## READING TEXT
||Observations on the Waterbrush
| by Russell Stutler
For those who don't know, a water brush or waterbrush (some makers use two words while others combine them into one) has a soft plastic barrel which contains water. When you squeeze the barrel, water enters the bristles, thus eliminating the need for a separate water container. It also makes cleaning the brush between colors a breeze. These are great for watercolor sketching on location. All you need is a waterbrush, a small set of half pan watercolors and a sketchbook, plus some tissue paper or a rag. No more water bottle and cup. If you use a small sketchbook, your entire set up will fit in a pocket.
Waterbrushes started appearing in Japan several years ago and have recently become very popular around the world. In Tokyo, I've noticed there are more books on sketching which recommend the waterbrush now, including several books by Chihiro Tanaka, the man who is credited with inventing these. He used to empty the ink out of regular brush pens and fill them with water. Then he included photos of these modified tools in his books on watercolor sketching. Some of brush pen makers realized he was on to something big and started to produce these brush pens with translucent barrels and no ink, calling them waterbrushes (mizu-fude). One of Mr. Tanaka's latest books on sketching with the waterbrush is in my recommended book list (see the link at the bottom of this page).
I have been using either Pentel Aquash (the one at bottom of the photo) or Kuretake Phys waterbrushes (the three in the middle) almost to the exclusion of my regular brushes. There's a web site dedicated to the Kuretake Phys waterbrush (called MIZU-FUDE). It's written by Chihiro Tanaka (mentioned above) and is mostly in Japanese, but there is a small English section there, too.
When you first start using a waterbrush you may find it more difficult to use than a regular brush because you have to take into account the constant water supply coming down through the bristles. With a little practice these do become easy to control. You can even get dry brush effects.

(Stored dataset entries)

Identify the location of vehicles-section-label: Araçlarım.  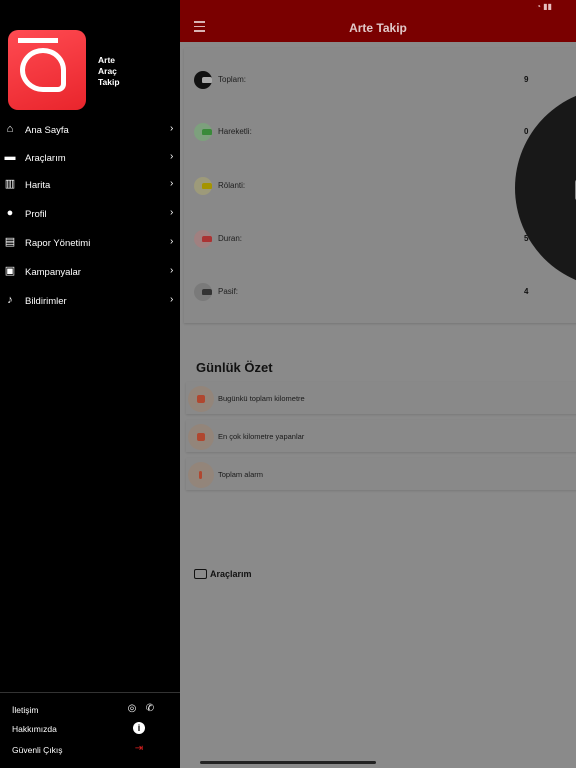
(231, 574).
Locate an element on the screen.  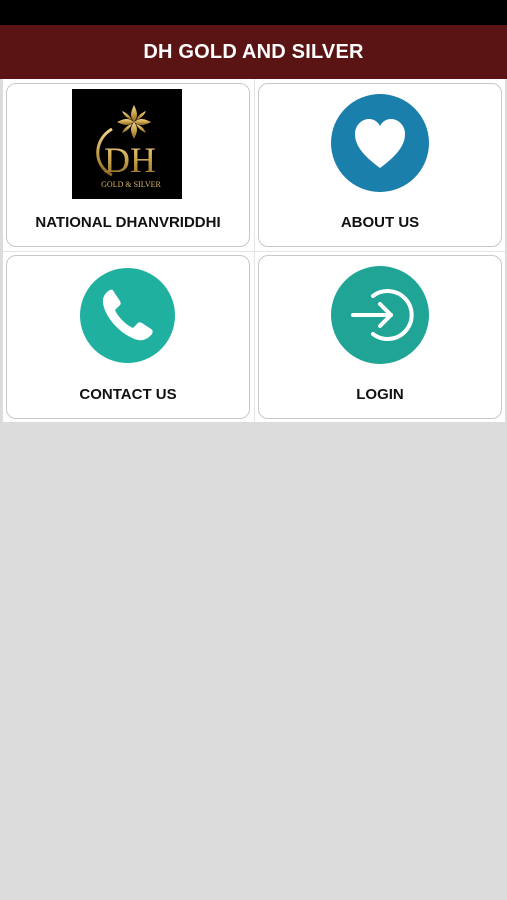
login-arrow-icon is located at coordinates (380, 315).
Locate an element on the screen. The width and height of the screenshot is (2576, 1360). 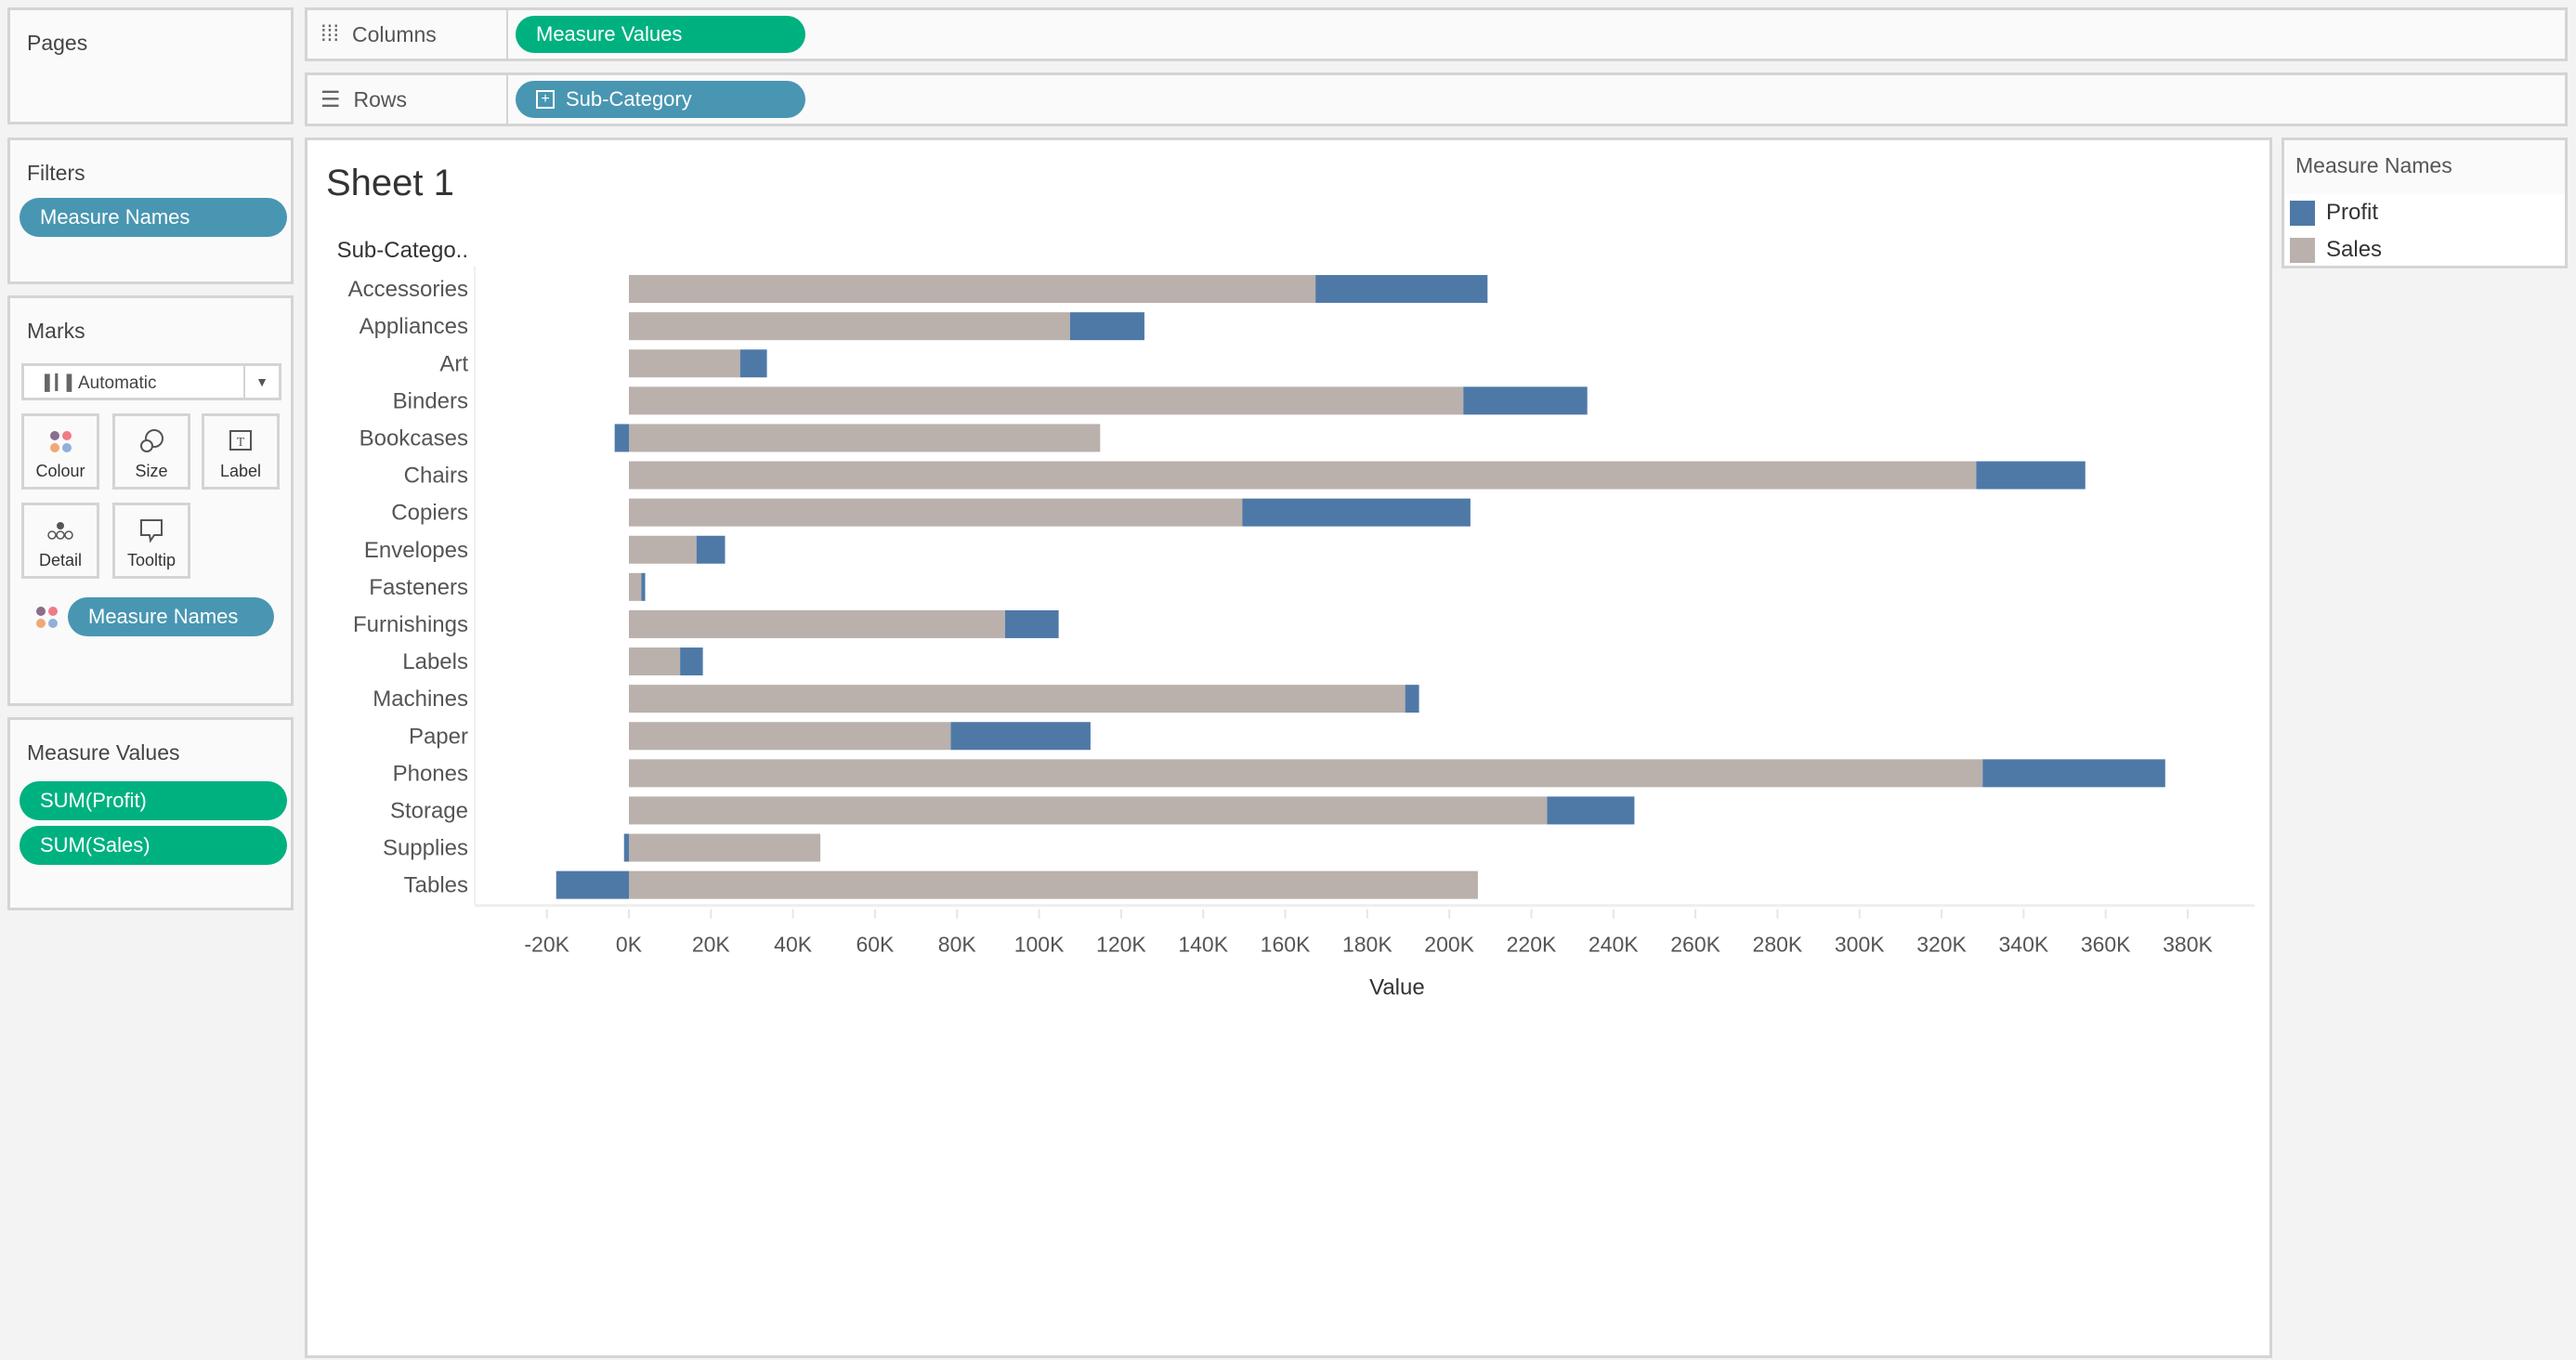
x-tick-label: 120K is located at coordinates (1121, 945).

## QUESTIONS TO ANSWER
1 – Answer these about the waterbrush article:
(a) What happens when you squeeze the barrel of a waterbrush?
(b) Who is credited with inventing the waterbrush?
(c) What Japanese name did the brush pen makers give their waterbrushes?
2 – Reproduce everything in the waterbrush article from "When you first" down to "dry brush effects.".
3 – Proceed with the waterbrush article, writing on from its final sentence.
The listing comes from a separate source.

## TASK-BY-TASK OUTPUTS
1 –
(a) Water enters the bristles.
(b) Chihiro Tanaka.
(c) Mizu-fude.

2 –
When you first start using a waterbrush you may find it more difficult to use than a regular brush because you have to take into account the constant water supply coming down through the bristles. With a little practice these do become easy to control. You can even get dry brush effects.

3 –
One cool thing about waterbrushes is that the constant water supply will allow you to go from dark to light in a natural unbroken graduation. You can start your stroke where you want the color to be the darkest and most saturated, and work your way to the lighter, less saturated areas. If you stay with the stroke long enough, it will go all the way to pure water. You can utilize this unique feature to get some great effects. Of course most of the time you do not want the water to paint ratio changing with every stroke. It may not be an issue when painting small areas, but it is very noticeable on larges areas such as skies. So this feature is both an asset and a liability, and one reason I hold on to my old regular brushes. I hope someday someone will invent a waterbrush with a water shut-off system so we can have the best of both worlds.
I have read on other web sites that a lot of people prefer the water flow and bristles of the Pentel Aquash water brush over the Kuretake in its various manifestations (more on these below). I personally prefer the water flow on the Kuretake over the Pentel. You can send water through the bristles with less effort on a Kuretake waterbrush, which is helpful when you are washing the brush. While on a Pentel you really have to squeeze to get a trickle, you can send a stream of water out of a Kuretake with much less effort. Also, the flow is better controlled on the Kuretake so water won't drip on your work unexpectedly -- like one of my Pentels did. Maybe one reason many people prefer the Pentel is that that the more restricted water flow helps keep the water to paint ratio more consistent.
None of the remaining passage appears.